An attorney for Trump, Sheri Dillon of the firm Morgan Lewis, said during the news conference that Trump’s business operations also weren’t covered by a provision in the Constitution known as the Emoluments Clause. She said, however, that the Trump organization’s hotels would take steps to forego foreign profits. The constitutional provision bars U.S. officials from taking an “emolument, office, or title, of any kind whatever” from a foreign government.

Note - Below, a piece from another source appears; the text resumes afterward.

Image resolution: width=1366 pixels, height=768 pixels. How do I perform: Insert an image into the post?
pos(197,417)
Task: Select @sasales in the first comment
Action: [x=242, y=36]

Noah Bookbinder of the nonprofit watchdog group Citizens for Responsibility and Ethics in Washington (CREW) said in a statement that the only way for Trump to avoid “massive conflicts of interest” was to sell his businesses to someone outside the family and place the assets in a true blind trust, where he wouldn’t have any way of knowing or influencing how the assets are allocated.
“By refusing to divest, Trump is breaking decades of precedent, just as he did with his refusal to release his tax returns,” Bookbinder said, referring to Trump’s refusal to release his tax forms during or since the 2016 presidential campaign. Bookbinder added that Trump had “failed to live up to the ethical standard of past presidents including Ronald Reagan, George W. Bush, and all others of the past 40 years.”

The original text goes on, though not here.